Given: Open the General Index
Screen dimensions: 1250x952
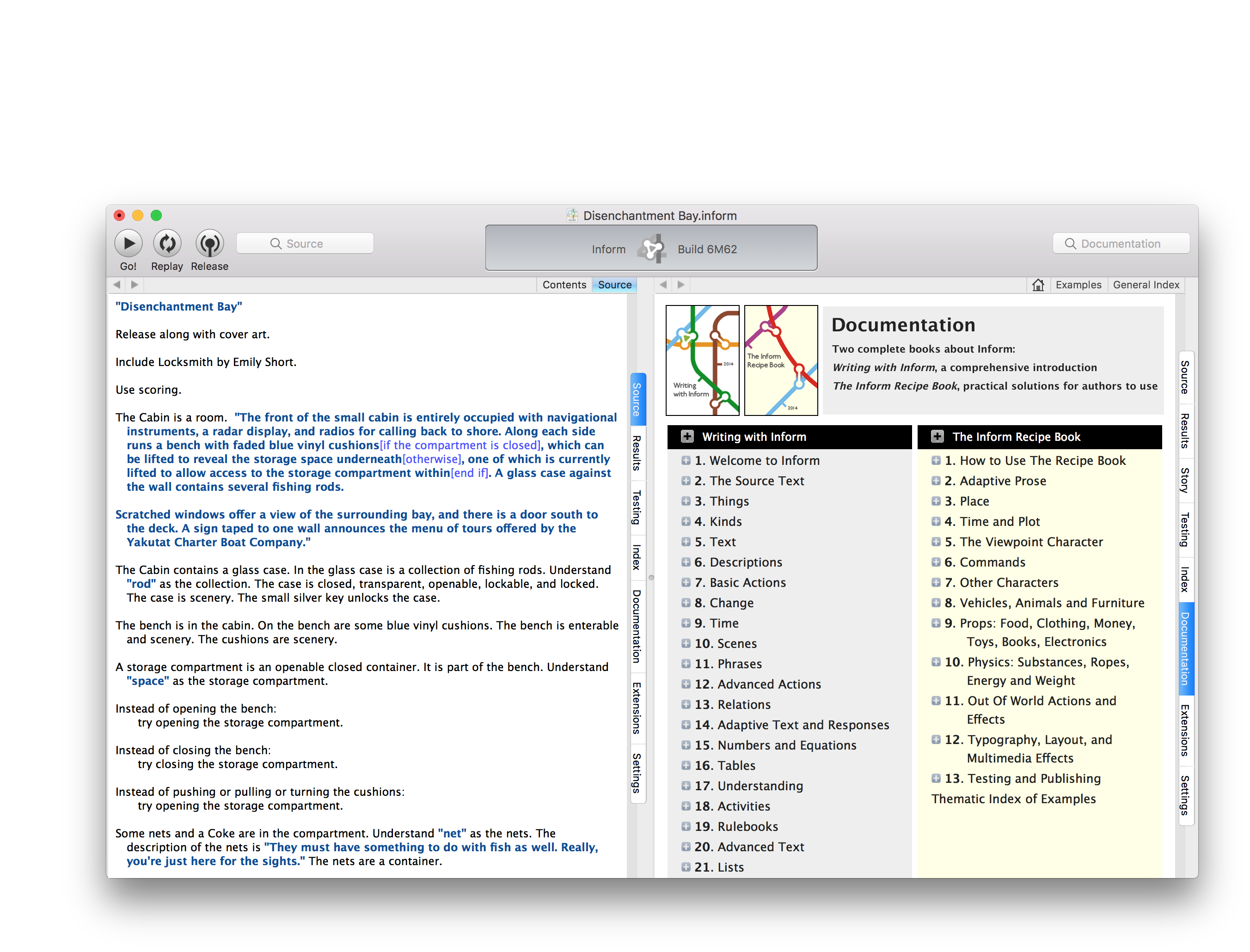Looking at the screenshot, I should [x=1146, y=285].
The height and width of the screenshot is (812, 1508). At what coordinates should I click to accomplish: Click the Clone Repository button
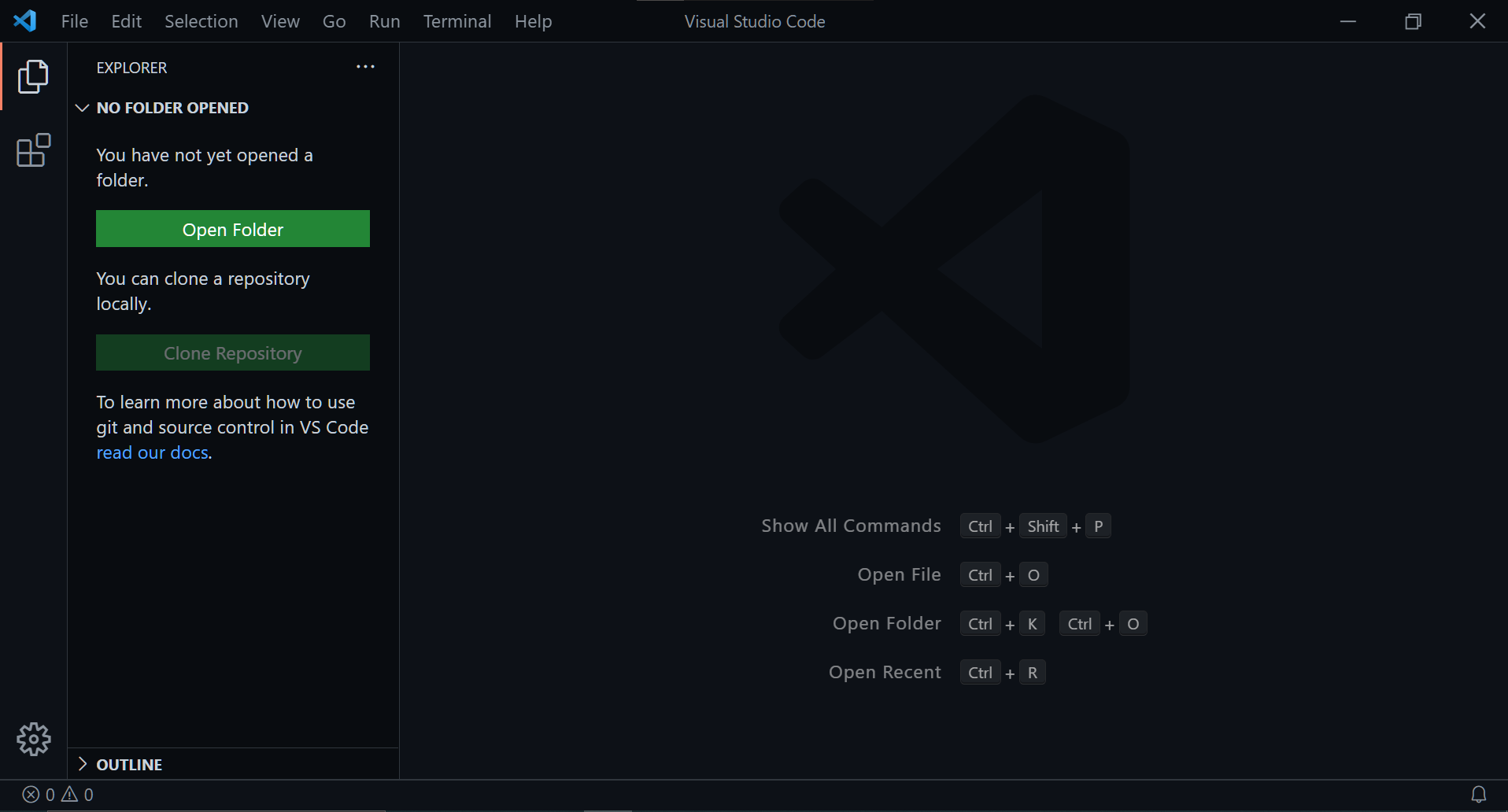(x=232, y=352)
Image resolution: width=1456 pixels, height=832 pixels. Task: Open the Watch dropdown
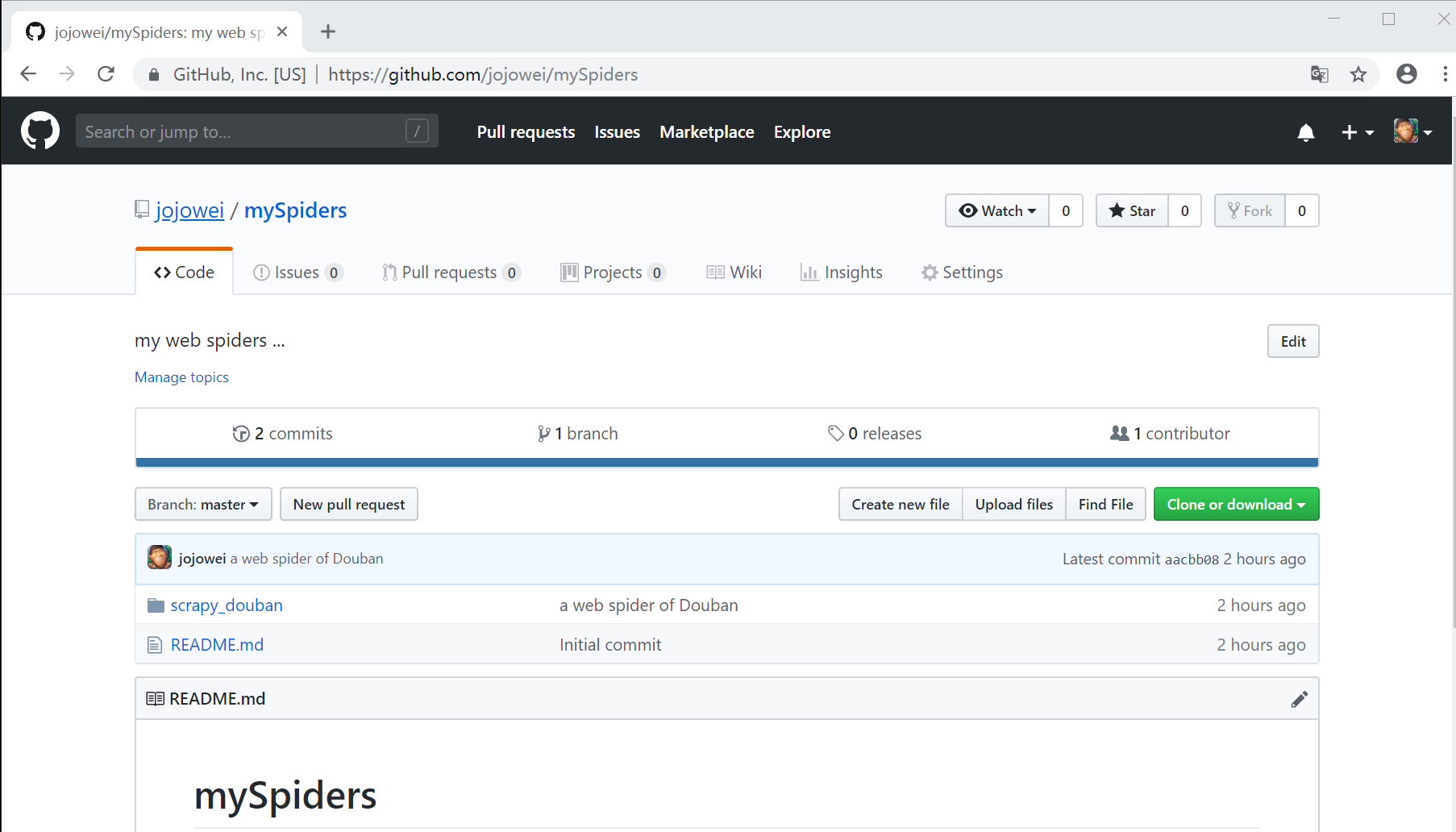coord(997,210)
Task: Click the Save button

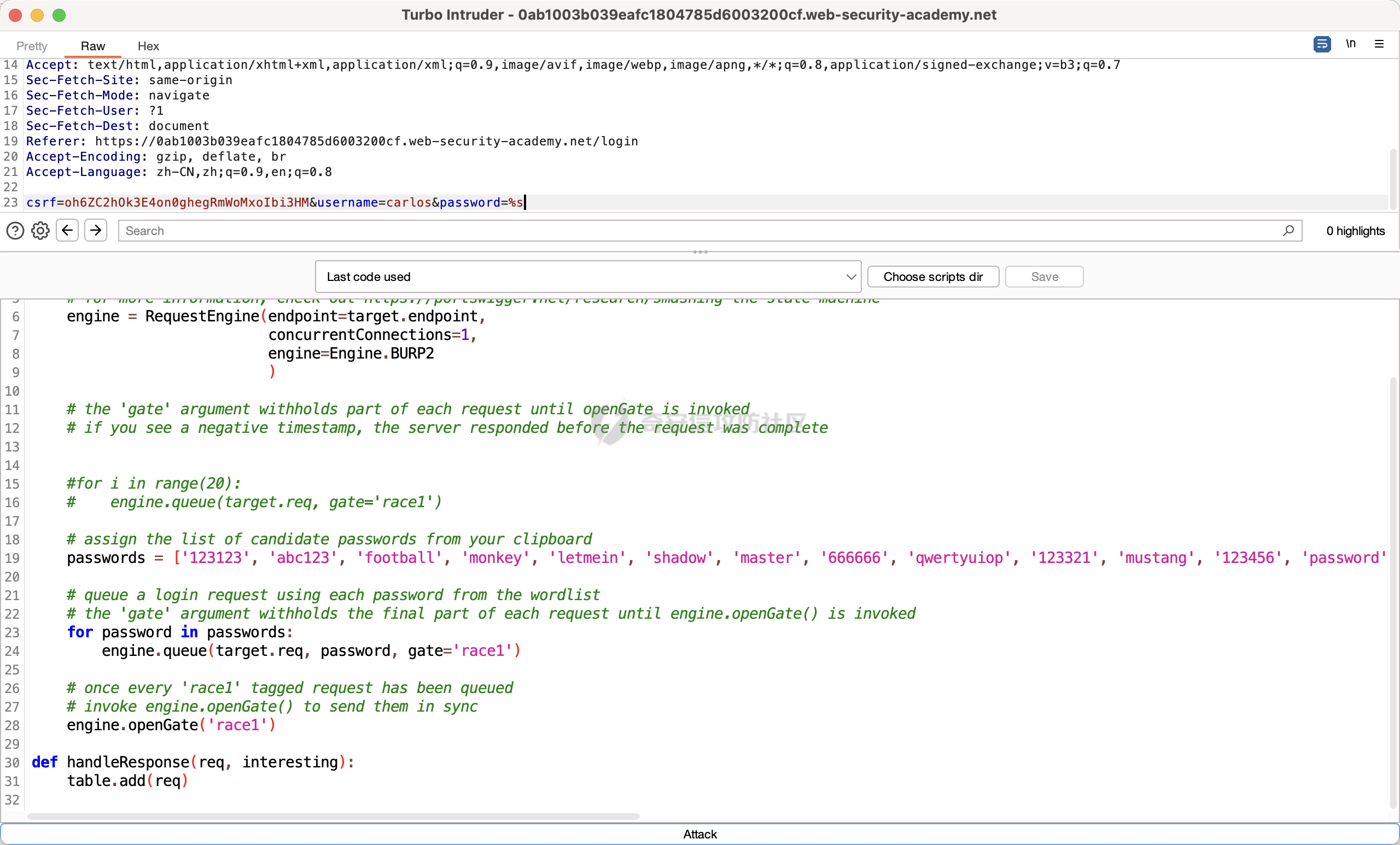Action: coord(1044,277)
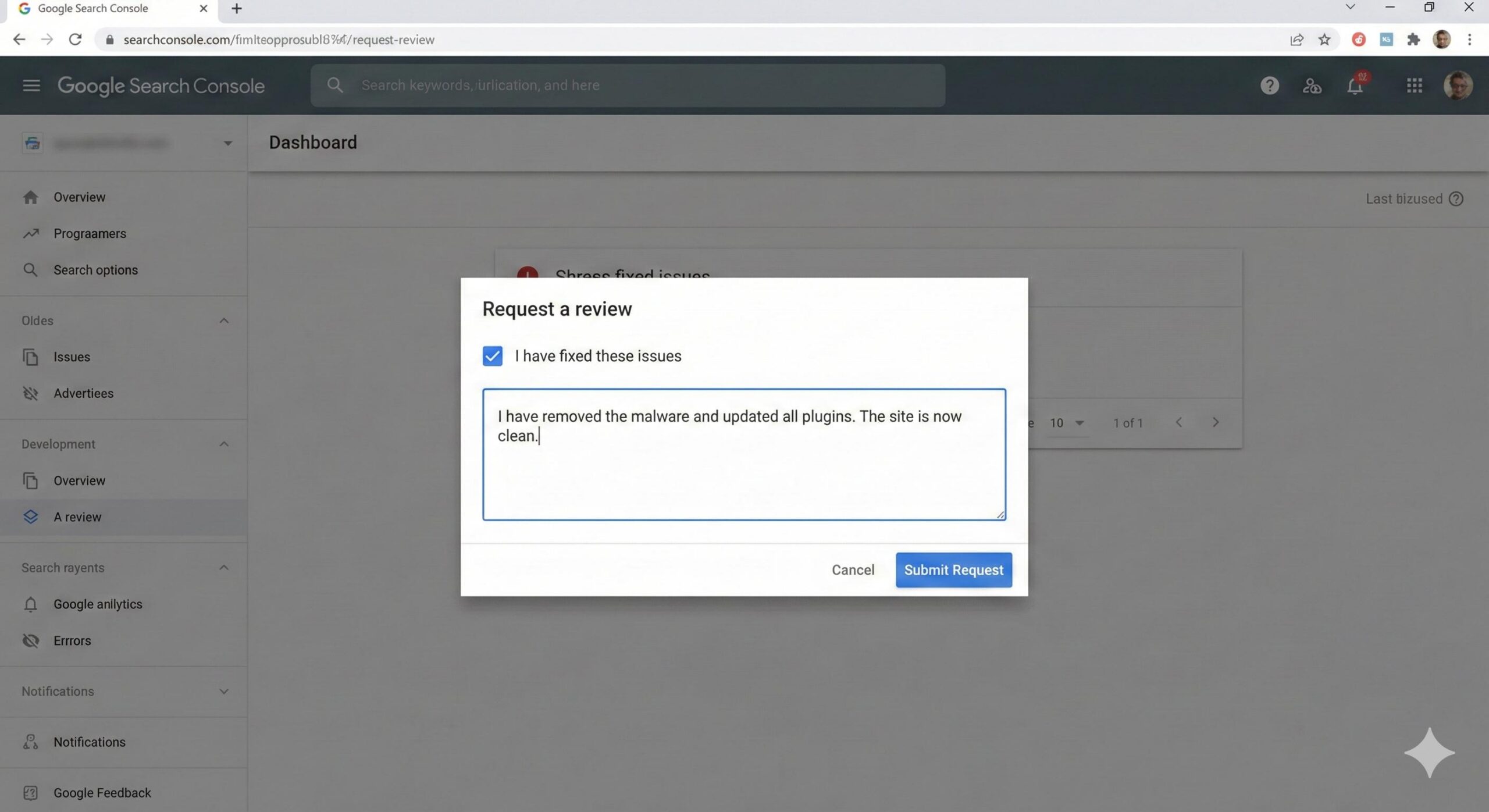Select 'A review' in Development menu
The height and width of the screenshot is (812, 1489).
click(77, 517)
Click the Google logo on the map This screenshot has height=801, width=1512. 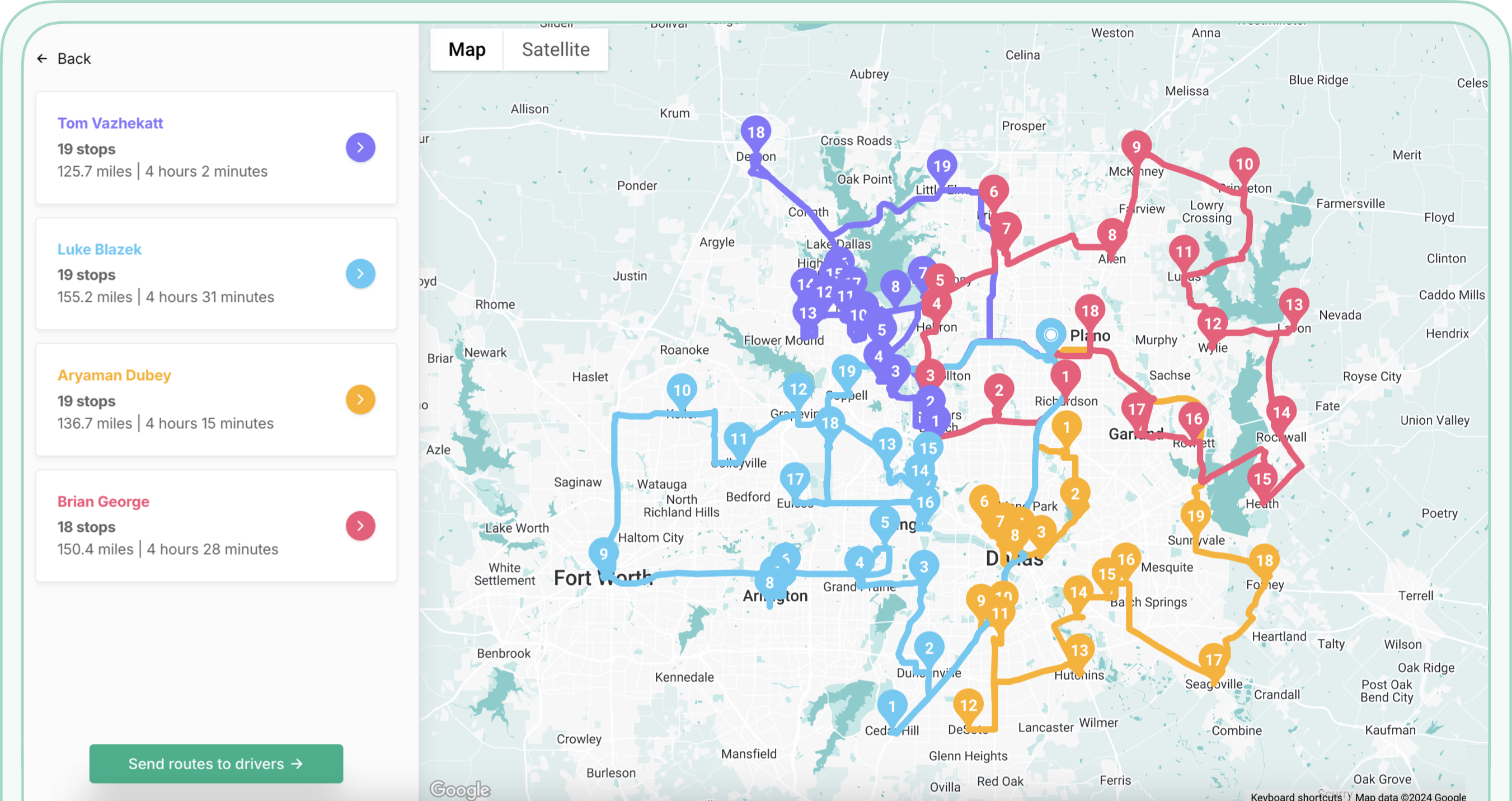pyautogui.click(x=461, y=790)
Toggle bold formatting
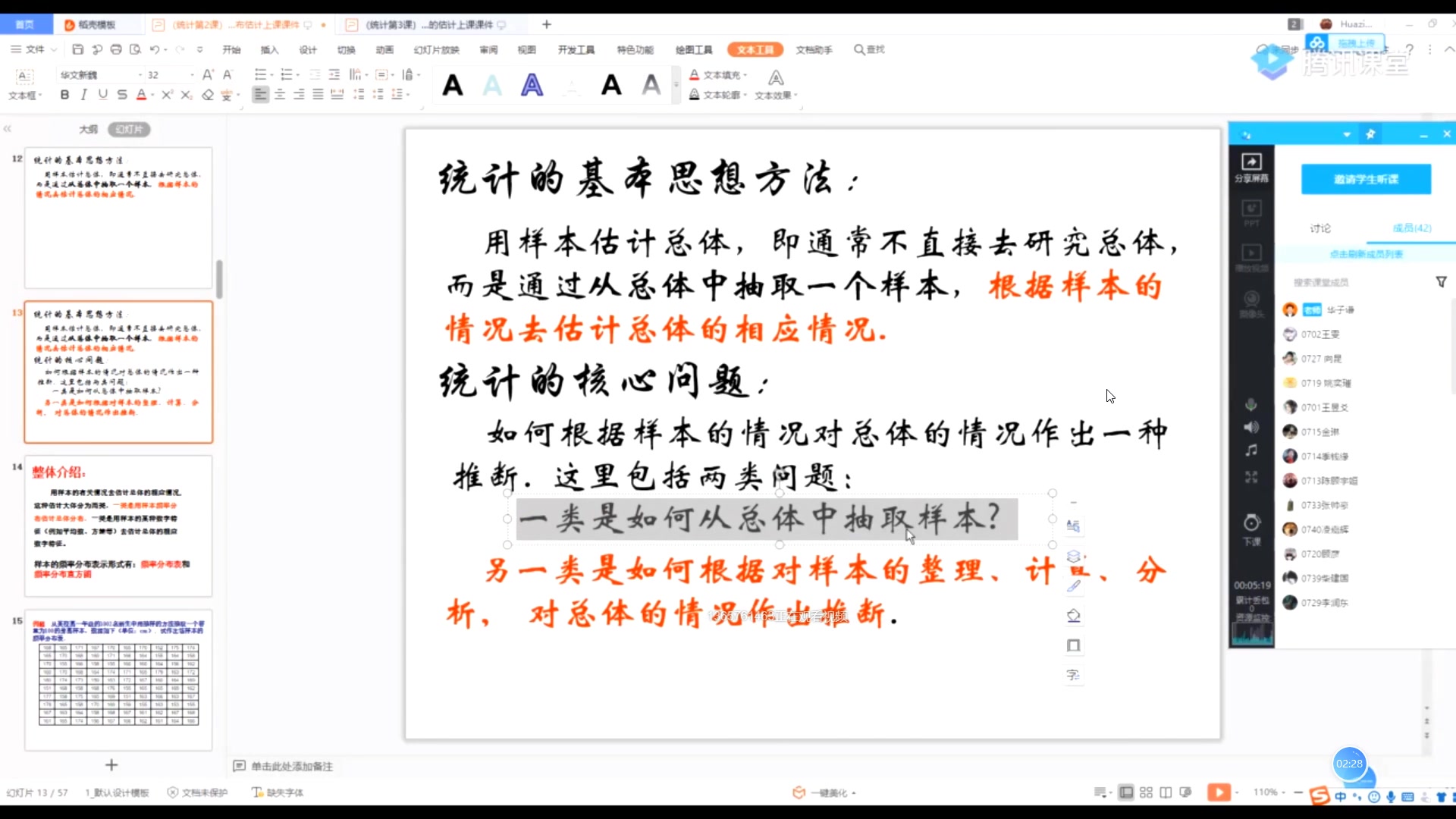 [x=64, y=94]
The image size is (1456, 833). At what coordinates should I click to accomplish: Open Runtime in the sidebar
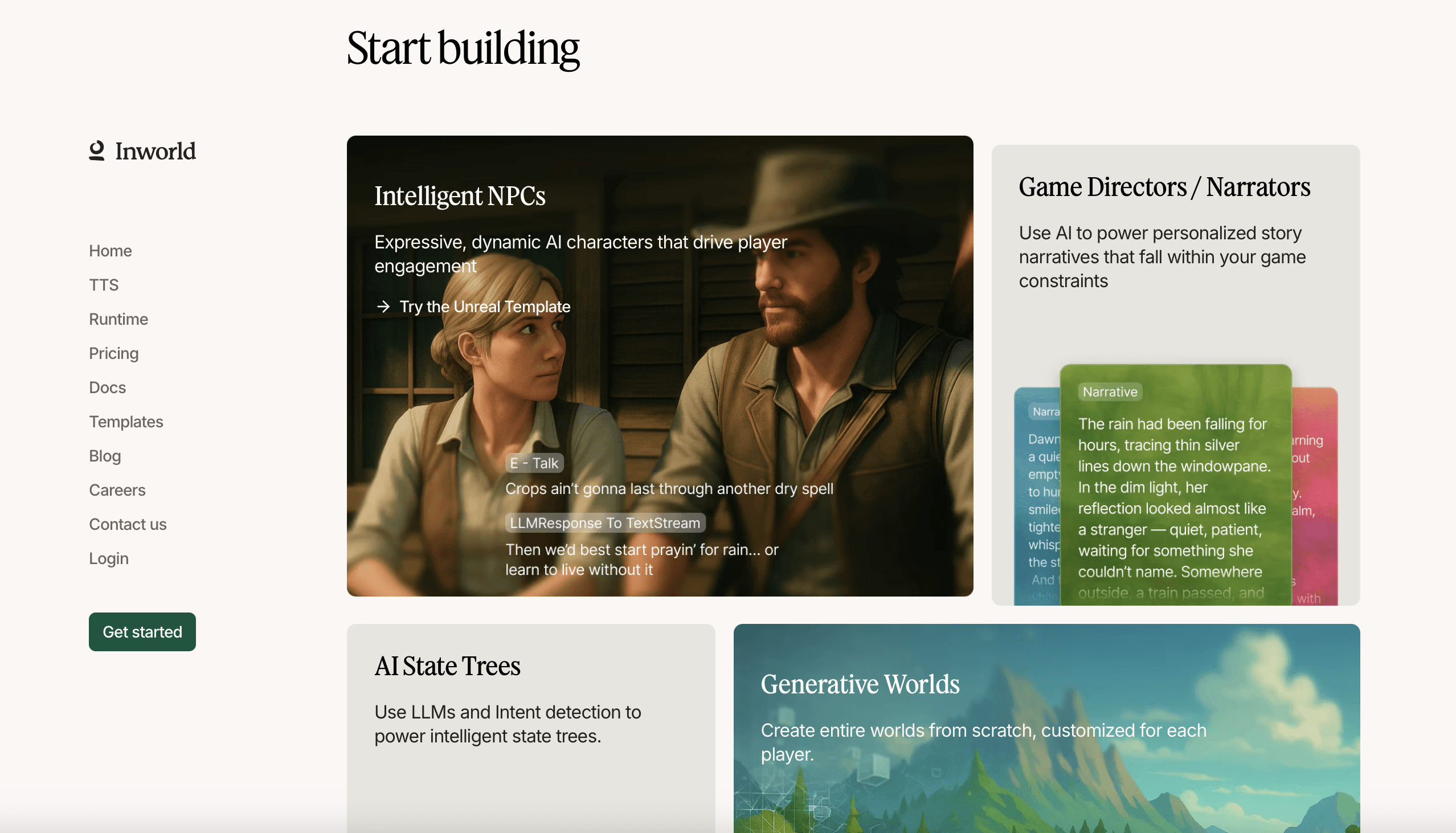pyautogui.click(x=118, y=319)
********
■ What the task requires: Only those lines from the one containing "The image size" to the end of the material above, retyped exactly and without pictures, belong in your reply.

■ Answer space:
The image size is (1456, 833). At what coordinates should I click to accomplish: Open Runtime in the sidebar
pyautogui.click(x=118, y=319)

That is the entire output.